Es gibt ein Risiko, dass Patienten eine Abhängigkeit entwickeln. Von Daten aus den USA wissen wir, dass viele Patienten, die ohne Tumorschmerz Opioide erhalten, die Medikamente missbräuchlich verwenden - insbesondere solche, bei denen parallel Suchterkrankungen bestehen.
Schmerzbehandlungen sind multimodal. Medikation ist das eine, es gibt auch psychotherapeutische Behandlungen, das soziale Umfeld wird einbezogen, das ist eine große Herausforderung. Um langfristige Abstinenz von Suchtstoffen und gleichzeitig eine Schmerzkontrolle zu erreichen, ist es notwendig, dass beide Schienen genutzt werden - medikamentöse und nichtmedikamentöse. Das Verfahren ist aufwendig und interdisziplinär.
Sehr interessant sind die biologischen Zusammenhänge. Wir wissen bei manchen Erkrankungen, zum Beispiel bei Cluster-Kopfschmerz, noch nicht, warum manche Patienten vermehrt zu Suchtstoffen neigen, obwohl diese in manchen Fällen den Schmerz sogar verstärken können. Dafür muss es eine biologische Erklärung geben: Im Gehirn, in den Genen, in der Interaktion zwischen Überträgerstoffen wie dem Opioidsystem. Wenn wir mehr wissen über diese Ursprünge, dann können wir anhand dieser Mechanismen eine bessere pharmakologische Therapie entwickeln.
Es ist ungewöhnlich, dass eine rasche Verordnung von Cannabis ermöglicht wurde, ohne dass eine ausreichende Evidenz in der Schmerztherapie besteht. Einige Studien zeigen, dass es bei gleichzeitiger Opiatmedikation einen leicht additiven Effekt gibt. Für Cannabinoide allein gibt es keine große Evidenz, es sei denn für Subgruppen von Patienten mit einer Spastik oder einer multiplen Sklerose. Aber von einem allgemeinen, unkritischen Einsatz von Cannabis in der Schmerztherapie ist abzuraten – auch wegen der psychotropen Nebenwirkungen. Es ist in jedem Fall abzuwägen, ob der positive Effekt das Risiko der Nebenwirkungen rechtfertigt.

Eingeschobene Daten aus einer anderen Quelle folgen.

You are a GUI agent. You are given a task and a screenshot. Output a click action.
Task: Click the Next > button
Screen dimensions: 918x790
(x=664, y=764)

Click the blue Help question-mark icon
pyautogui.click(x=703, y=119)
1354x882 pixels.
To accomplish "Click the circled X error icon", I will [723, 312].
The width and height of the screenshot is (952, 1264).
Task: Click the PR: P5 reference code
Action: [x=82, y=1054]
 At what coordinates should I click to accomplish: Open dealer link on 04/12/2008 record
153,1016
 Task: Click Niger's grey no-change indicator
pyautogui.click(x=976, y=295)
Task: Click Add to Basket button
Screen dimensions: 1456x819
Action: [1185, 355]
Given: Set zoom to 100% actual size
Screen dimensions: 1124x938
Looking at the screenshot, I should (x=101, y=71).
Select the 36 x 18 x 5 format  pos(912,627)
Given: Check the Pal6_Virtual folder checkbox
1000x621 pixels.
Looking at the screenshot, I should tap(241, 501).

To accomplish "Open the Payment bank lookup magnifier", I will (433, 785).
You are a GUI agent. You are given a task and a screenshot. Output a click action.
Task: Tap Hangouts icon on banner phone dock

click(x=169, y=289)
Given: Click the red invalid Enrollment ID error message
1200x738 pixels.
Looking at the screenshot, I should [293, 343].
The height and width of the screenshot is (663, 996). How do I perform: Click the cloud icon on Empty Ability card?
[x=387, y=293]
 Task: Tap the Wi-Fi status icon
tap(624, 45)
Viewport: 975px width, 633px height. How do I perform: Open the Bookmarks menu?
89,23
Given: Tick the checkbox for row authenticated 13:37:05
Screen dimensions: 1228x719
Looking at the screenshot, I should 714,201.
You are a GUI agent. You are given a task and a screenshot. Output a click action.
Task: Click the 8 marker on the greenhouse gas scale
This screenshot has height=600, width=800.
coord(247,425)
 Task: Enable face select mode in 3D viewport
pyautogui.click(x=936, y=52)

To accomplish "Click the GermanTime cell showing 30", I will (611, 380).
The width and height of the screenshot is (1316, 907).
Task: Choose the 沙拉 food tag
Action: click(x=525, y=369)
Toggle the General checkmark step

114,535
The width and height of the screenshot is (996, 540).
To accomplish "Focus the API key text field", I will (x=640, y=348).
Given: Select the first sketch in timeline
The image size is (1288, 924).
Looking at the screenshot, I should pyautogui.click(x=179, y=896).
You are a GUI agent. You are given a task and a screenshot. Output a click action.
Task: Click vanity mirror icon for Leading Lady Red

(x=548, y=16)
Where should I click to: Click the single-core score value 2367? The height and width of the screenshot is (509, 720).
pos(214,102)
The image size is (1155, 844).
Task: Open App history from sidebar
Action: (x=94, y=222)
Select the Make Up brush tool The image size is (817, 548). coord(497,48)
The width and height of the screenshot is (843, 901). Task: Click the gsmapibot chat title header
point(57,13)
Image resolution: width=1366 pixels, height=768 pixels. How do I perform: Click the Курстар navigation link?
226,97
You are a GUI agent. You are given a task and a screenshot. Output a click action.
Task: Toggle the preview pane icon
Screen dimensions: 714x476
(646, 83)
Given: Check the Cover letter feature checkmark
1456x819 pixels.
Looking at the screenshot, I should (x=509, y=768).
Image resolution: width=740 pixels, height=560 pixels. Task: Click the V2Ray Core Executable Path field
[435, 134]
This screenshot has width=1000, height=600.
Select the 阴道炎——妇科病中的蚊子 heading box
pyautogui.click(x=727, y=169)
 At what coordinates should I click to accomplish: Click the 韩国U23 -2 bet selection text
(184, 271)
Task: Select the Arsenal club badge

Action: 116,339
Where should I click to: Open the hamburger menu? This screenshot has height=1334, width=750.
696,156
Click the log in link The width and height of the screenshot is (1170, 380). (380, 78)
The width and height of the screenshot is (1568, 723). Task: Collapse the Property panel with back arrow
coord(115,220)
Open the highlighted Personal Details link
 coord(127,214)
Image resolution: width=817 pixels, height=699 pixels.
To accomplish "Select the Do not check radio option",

Dabei geht es um die Erforschung einer neuen Behandlungsoption beim Clusterkopfschmerz. Diese schwere Erkrankung führt zu erheblichen Beeinträchtigungen, es gibt eine erhöhte Suizidrate. Auf die derzeitigen Therapien sprechen zwar die meisten, aber nicht alle Patienten, gut an. Es scheint nun eine LSD-artige Substanz zu geben, die allerdings auch psychotrope Effekte zu haben scheint. Die Schwere des Krankheitsbildes rechtfertigt es, die Suche nach weiteren Behandlungsoptionen voranzutreiben.